▸ Exercise details: Using the listing below, retype exactly the lines starting at the one with "立地・周辺環境 (38, 2491)" and ending at the one with "記事一覧 (20, 12)", and include both.

▸ Data provided:
= = = = =

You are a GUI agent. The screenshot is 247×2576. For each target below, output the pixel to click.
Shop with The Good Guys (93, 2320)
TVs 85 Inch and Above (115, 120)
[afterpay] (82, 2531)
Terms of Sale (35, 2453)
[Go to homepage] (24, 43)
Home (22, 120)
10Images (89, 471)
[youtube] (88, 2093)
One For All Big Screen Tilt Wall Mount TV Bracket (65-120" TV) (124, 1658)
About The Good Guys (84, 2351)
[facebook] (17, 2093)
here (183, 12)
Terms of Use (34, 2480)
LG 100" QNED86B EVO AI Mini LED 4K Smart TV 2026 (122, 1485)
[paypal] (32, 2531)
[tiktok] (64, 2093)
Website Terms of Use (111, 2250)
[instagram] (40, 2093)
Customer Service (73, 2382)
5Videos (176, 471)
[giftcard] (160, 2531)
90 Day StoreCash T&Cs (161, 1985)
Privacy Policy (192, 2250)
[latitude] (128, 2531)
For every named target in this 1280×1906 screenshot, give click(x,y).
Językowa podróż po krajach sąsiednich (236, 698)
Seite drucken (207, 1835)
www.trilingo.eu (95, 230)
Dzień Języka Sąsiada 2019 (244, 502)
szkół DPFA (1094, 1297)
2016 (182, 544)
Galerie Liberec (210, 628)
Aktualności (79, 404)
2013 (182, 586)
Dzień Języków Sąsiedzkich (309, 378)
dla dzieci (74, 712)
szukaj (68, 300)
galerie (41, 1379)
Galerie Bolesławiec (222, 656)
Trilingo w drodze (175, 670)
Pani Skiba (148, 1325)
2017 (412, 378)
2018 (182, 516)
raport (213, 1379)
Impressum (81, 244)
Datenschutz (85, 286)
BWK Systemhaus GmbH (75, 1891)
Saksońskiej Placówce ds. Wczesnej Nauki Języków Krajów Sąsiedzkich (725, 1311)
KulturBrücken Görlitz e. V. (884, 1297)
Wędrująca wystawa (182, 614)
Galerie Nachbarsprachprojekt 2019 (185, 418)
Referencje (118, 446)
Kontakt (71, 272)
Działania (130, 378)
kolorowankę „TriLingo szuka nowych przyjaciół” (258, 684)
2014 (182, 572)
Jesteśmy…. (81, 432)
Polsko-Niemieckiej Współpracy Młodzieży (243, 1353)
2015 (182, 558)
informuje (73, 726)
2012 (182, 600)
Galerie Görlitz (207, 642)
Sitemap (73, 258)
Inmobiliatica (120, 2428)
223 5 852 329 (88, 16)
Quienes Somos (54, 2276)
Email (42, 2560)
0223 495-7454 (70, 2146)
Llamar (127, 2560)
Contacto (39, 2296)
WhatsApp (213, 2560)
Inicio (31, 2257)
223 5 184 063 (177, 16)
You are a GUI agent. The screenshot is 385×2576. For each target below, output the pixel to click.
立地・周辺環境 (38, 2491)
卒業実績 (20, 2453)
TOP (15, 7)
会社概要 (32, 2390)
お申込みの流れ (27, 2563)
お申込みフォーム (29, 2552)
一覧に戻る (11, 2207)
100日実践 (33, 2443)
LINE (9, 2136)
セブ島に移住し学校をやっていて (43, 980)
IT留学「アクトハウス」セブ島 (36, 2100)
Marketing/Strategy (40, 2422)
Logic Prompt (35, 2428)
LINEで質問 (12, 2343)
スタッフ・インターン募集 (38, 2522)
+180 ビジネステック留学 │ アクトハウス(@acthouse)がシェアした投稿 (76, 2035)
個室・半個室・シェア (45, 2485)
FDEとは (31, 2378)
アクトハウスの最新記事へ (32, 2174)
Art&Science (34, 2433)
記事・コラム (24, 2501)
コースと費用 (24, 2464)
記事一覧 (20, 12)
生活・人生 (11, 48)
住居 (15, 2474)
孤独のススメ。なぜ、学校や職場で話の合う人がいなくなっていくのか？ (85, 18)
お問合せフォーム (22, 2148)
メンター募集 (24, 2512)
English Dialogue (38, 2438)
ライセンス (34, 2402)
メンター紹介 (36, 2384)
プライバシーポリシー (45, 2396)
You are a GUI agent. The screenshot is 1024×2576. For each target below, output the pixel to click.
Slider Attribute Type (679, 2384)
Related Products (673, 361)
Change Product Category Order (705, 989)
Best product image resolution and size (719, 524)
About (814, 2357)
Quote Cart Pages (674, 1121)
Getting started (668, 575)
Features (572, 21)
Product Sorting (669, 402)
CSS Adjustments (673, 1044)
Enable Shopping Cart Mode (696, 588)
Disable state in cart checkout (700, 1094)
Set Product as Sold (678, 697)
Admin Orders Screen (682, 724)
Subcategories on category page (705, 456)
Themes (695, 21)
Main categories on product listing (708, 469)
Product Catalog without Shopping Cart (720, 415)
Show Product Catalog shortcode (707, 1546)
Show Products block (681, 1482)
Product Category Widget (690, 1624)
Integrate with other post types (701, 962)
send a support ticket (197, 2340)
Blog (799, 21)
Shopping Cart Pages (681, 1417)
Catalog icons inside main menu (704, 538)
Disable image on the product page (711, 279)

= = = = =

▸ Answer to this problem:
立地・周辺環境 (38, 2491)
卒業実績 (20, 2453)
TOP (15, 7)
会社概要 (32, 2390)
お申込みの流れ (27, 2563)
お申込みフォーム (29, 2552)
一覧に戻る (11, 2207)
100日実践 (33, 2443)
LINE (9, 2136)
セブ島に移住し学校をやっていて (43, 980)
IT留学「アクトハウス」セブ島 (36, 2100)
Marketing/Strategy (40, 2422)
Logic Prompt (35, 2428)
LINEで質問 (12, 2343)
スタッフ・インターン募集 (38, 2522)
+180 ビジネステック留学 │ アクトハウス(@acthouse)がシェアした投稿 (76, 2035)
個室・半個室・シェア (45, 2485)
FDEとは (31, 2378)
アクトハウスの最新記事へ (32, 2174)
Art&Science (34, 2433)
記事・コラム (24, 2501)
コースと費用 (24, 2464)
記事一覧 (20, 12)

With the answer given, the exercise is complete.